I am always on the lookout for something new and different in historical romance, and I went into this one with high hopes. I really wanted to love this, and I did like it, but it didn't blow me away as I'd hoped. I thought it ended up being fairly predictable, and there were some inconsistencies, not only in the plot but also in the world building and Maddie's characterization. Would anyone really call a deer hunter a "murderer" in the nineteenth century? Were there really dozens of slutty nurses running around back then for Jace to slake his lust with? And in the pivotal scene where Maddie runs into her ex-fiance and invents her fake engagement, why was Maddie at the dressmaker searching for the perfect dress to wear to the wedding when we later find out she had been in the wedding party all along and the bride had already ordered a dress for her? And this one bothered me most of all: Maddie says she's never backed down from a challenge when Jace determines there will be no more kisses between them and he's going to treat her professionally, yet for three years she's been hiding from the challenge of reclaiming her place in society. It would have been nice to see her display as much backbone with the townspeople as she did with Jace.

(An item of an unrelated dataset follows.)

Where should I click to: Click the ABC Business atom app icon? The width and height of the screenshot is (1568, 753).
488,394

But overall, I thought this was an enjoyable romance with enough uniqueness about it to help it stand out from the crowd. It's well paced and plotted, and I couldn't put it down as I became absorbed in the characters' lives and in wondering if Jace and the town would overcome their prejudices and accept Maddie for who she is. I really liked the setting in a small upstate New York town and in the practice of a young doctor struggling to convince old-fashioned, superstitious people to embrace modern medicine. The tension between Maddie and Jace is sizzling, there's plenty of emotional angst, and the romance is sweet and satisfying. The Lady Who Lived Again is a promising debut, and I will be looking for more from this author.